Yet I must also ask this: even under ideal circumstances, could we - can we - today possibly get back to what these pictures meant, individually and cumulatively, in their own time? I don't mean what they meant in the Stieglitz-O'Keefe relationship, which will forever remain a mix of enigma, myth, psychobiography, speculation and gossip, but what they meant as collaborative works of art intended for eventual public display. For these were not mere souvenirs or family-album snapshots; almost all are posed (the earliest required four-minute exposures), formally organized, and printed to exhibition-quality standards by a virtuoso in that craft.

Whatever private impulses led to the initiation of this sequence, Stieglitz (with O'Keeffe's full consent) made many of them public early on: 45 were shown in a 1921 retrospective of his work, generating considerable controversy in the process, and he exhibited an additional 30 two years later. Stieglitz continued to show and publish segments of the sequence until his death in 1946, after which O'Keeffe continued that activity.

So, from almost the beginning, they meant this work to be seen and considered in the context of the field of ideas - in photography, in the other arts, and even in literature - of its time. Yet it appears to have grown organically, out of itself and their complex relationship, rather than according to any initial or subsequent plan - an unusually fluid, aleatory method for a photographic project of that period.

On the most obvious levels, it reads as biography/autobiography, tracing O'Keeffe's maturation and the growth of their deep yet shifting involvement with each other. No previous photographic project had essayed anything similar, so it is unprecedented and pioneering on that score alone. Yet what it says in those regards is no less important or unconventional. In these images O'Keeffe goes from appearing traditionally feminine and reserved to becoming a woman willing to pose frontally nude for publicly shown images in which she was identifiable, and from looking shy, fragile and girlish to looking tough, no-nonsense, and often decidedly mannish. Indeed, though much has been made of the expressiveness of her hands, often a central element in these images, it seems to me she had a repertoire of perhaps four mannered hand gestures, while her face proves infinitely expressive, varied and mobile.

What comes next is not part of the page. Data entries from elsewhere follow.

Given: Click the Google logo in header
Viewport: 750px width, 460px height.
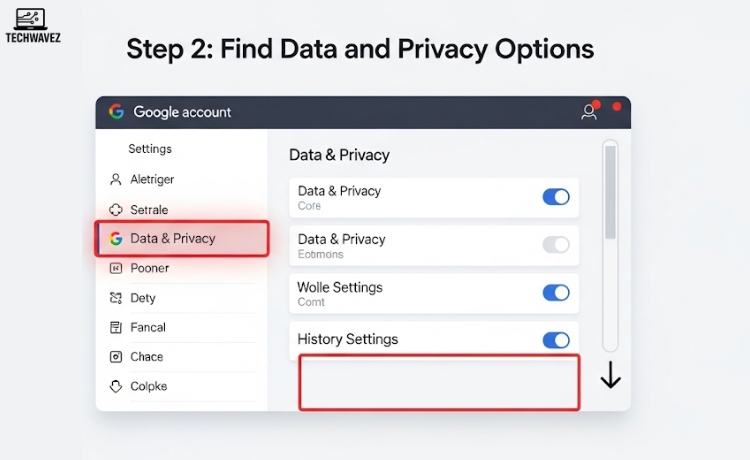Looking at the screenshot, I should point(117,112).
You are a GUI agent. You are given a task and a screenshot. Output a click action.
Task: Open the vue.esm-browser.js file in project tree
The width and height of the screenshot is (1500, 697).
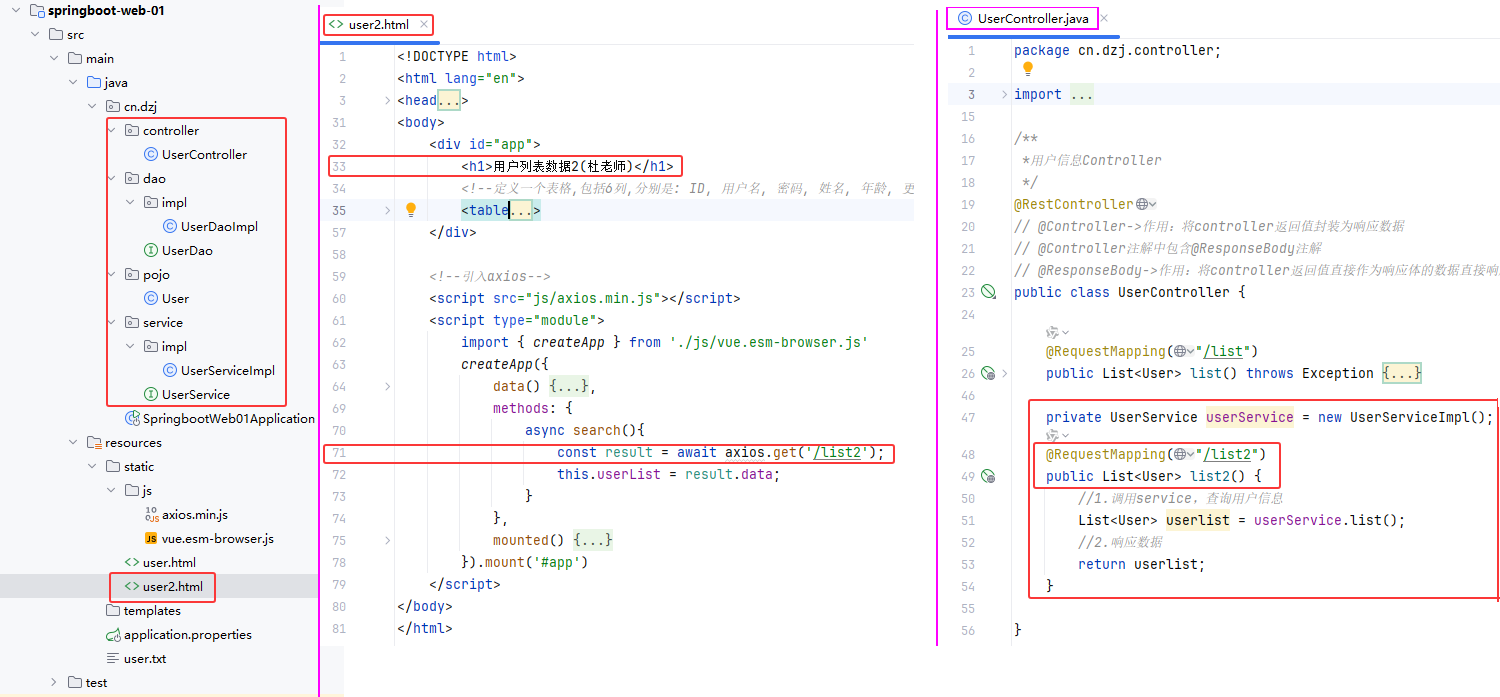(x=217, y=538)
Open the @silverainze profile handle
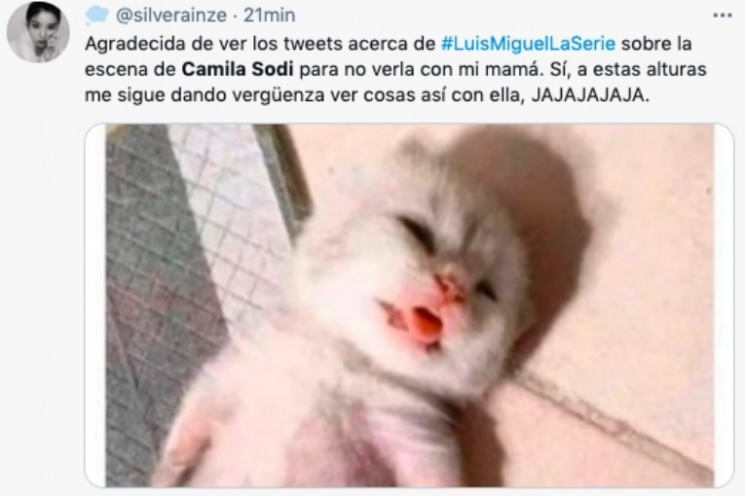The width and height of the screenshot is (747, 496). (x=172, y=15)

Just as it leads us through the flowering of an unexpected individual character, so the series speaks of an unanticipatedly intricate relationship. In some ways it almost exactly reverses the outward form of their involvement. The early images resonate with passion and a sense of conscious disclosure of private concerns. Oddly, almost as soon as they married they began on many levels to draw apart. As their lives progressed towards a more distanced, less physically involved companionship, so the work moves toward a manifestation of a man and a woman engaging with each other less as lovers than as equals; what is lost in terms of eroticized intimacy is supplanted by calm acceptance, deep friendship, long-term commitment and clear-sighted recognition. They are the photographs of a man who learned to let go of the woman he loved most in order to see her whole.

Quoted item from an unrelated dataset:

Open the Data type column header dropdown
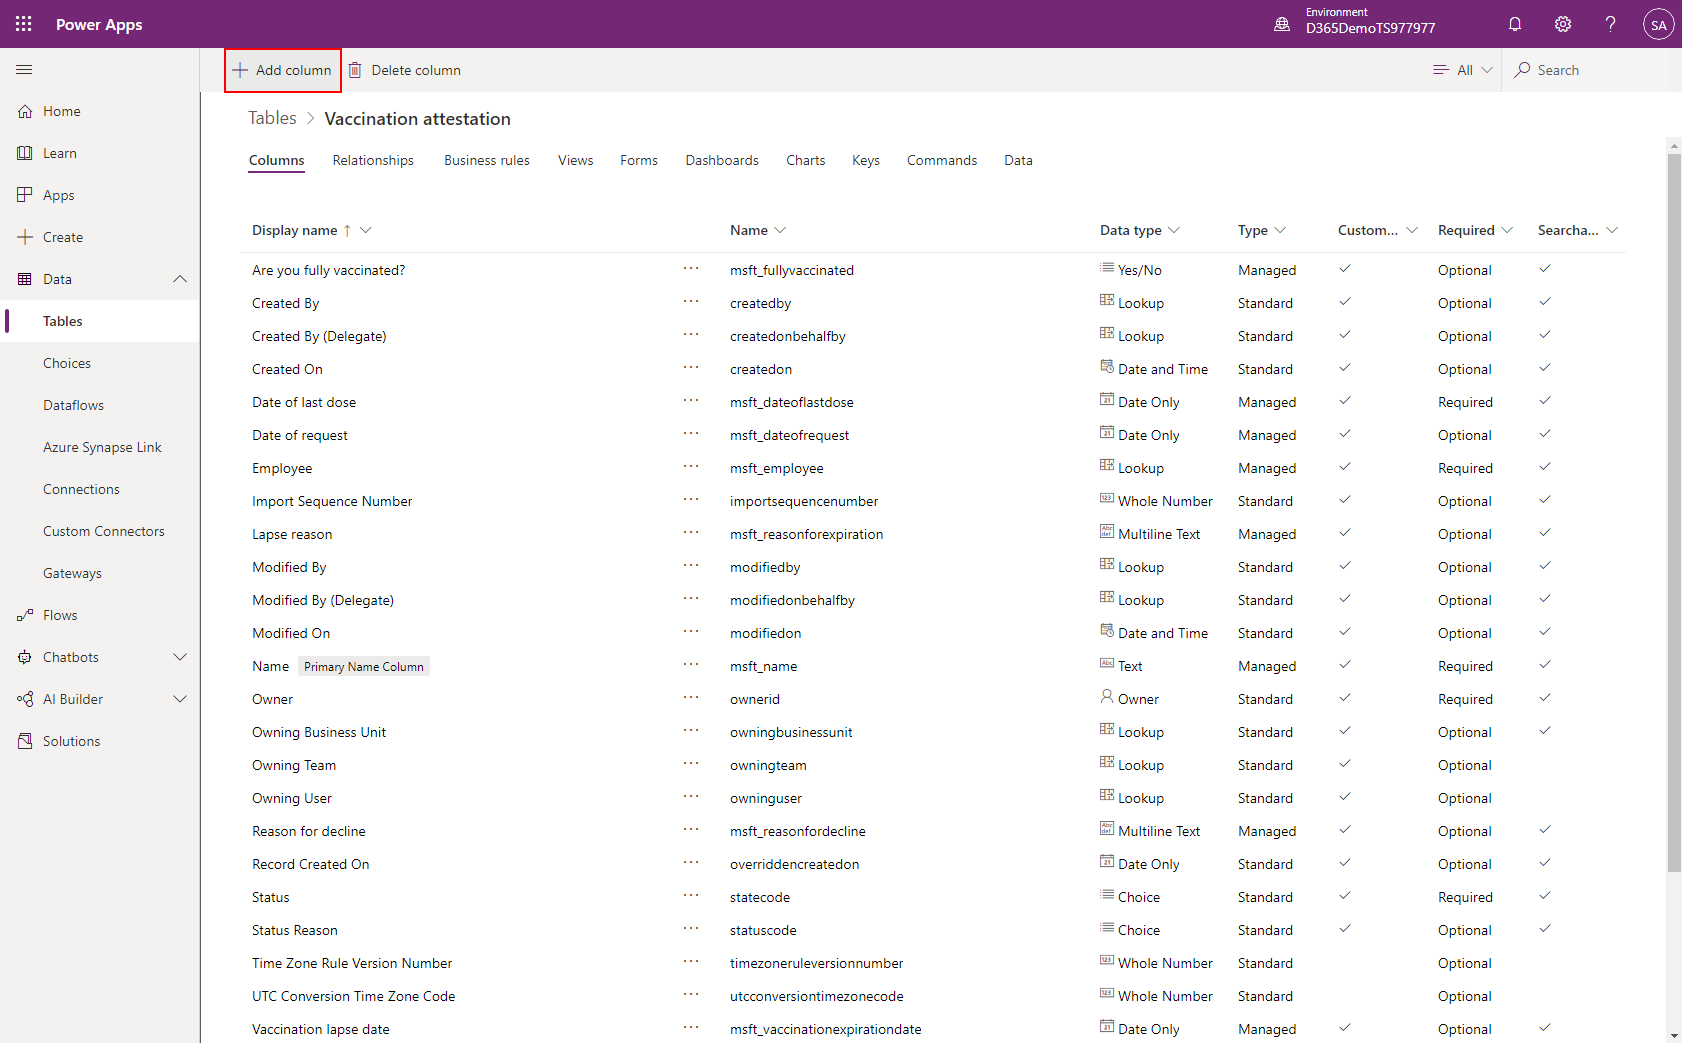The width and height of the screenshot is (1682, 1043). pos(1174,230)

Before Stieglitz, no exhibiting photographer had ever spent so much time looking at one single person. The building up of a portrait in this mosaic fashion - a collection of hundreds of studies of different aspects of the same individual, made in different places over an extended period of time - had no precedent in any medium, and was something which, if not necessarily photographic, peculiarly suited the medium. Stieglitz knew he was innovating; he titled that first 1921 exhibition of these works "Demonstration of Portraiture," and the possibilities he opened up thereby have resonated down the corridors of photography ever since. One can find their echoes in the work of Harry Callahan, Robert Frank, Sally Mann, Nicholas Nixon, Emmet Gowin, Nan Goldin and countless others who, consciously or not, have taken that idea elsewhere - though none, I think, has ever taken it further.

Finally, I think that something must be said about this work's relationship to the most radical art of its time - art which, it should be remembered, Stieglitz himself studied and championed and exhibited and published and discussed first-hand with many of its makers. Much has been made of Paul Strand's photographic response to Cubism, visible in the early work of Strand's that Stieglitz showed at his "291" Gallery and published in the final issues of the journal Camera Work from 1916-17 - that is, at exactly the time Stieglitz became involved with O'Keeffe and commenced the "Portrait."

Strand often receives credit for introducing Cubist ideas to photography. Yet I'd propose that Strand absorbed and reflected in his work primarily the look of Cubism, not its theoretical underpinnings. Stieglitz didn't learn of Cubism from Strand; he'd published Picasso, and Gertrude Stein on Picasso, before Strand became his protege¥. Though they become increasingly modernist in style, even the later images in the "Portrait" don't appear particularly Cubist. Yet I'd argue that the very premise of the project, once Stieglitz undertook it as such, was inherently Cubist: the apprehension of a subject by studying it from a variety of vantage points, and the montaging of those diverse observations into a single final work. Notably, he always referred to this project in the singular, calling it "A Portrait" rather than "Portraits," which suggests that he saw it as one multi-faceted statement rather than many separate ones. For this viewer, at least, here is where Cubism in photography begins.

Unless we were present and conscious of it at its birth, we can never truly feel what a work meant in its own day to its contemporaries. We can only try to imagine ourselves back to the moment of its conception and debut, when the first attempts to make meaning of it took place. Few today were even born when this astonishing nexus of ideas hit the ground running, and none can remember that occasion. What it innovated we now take for granted, as received. It's worth your time to spend a slow day in a chair with this book, thinking about what its contents represented in the world of your grandparents and great-grandparents, back when it functioned as a working definition in photography of what Robert Hughes calls "the shock of the new."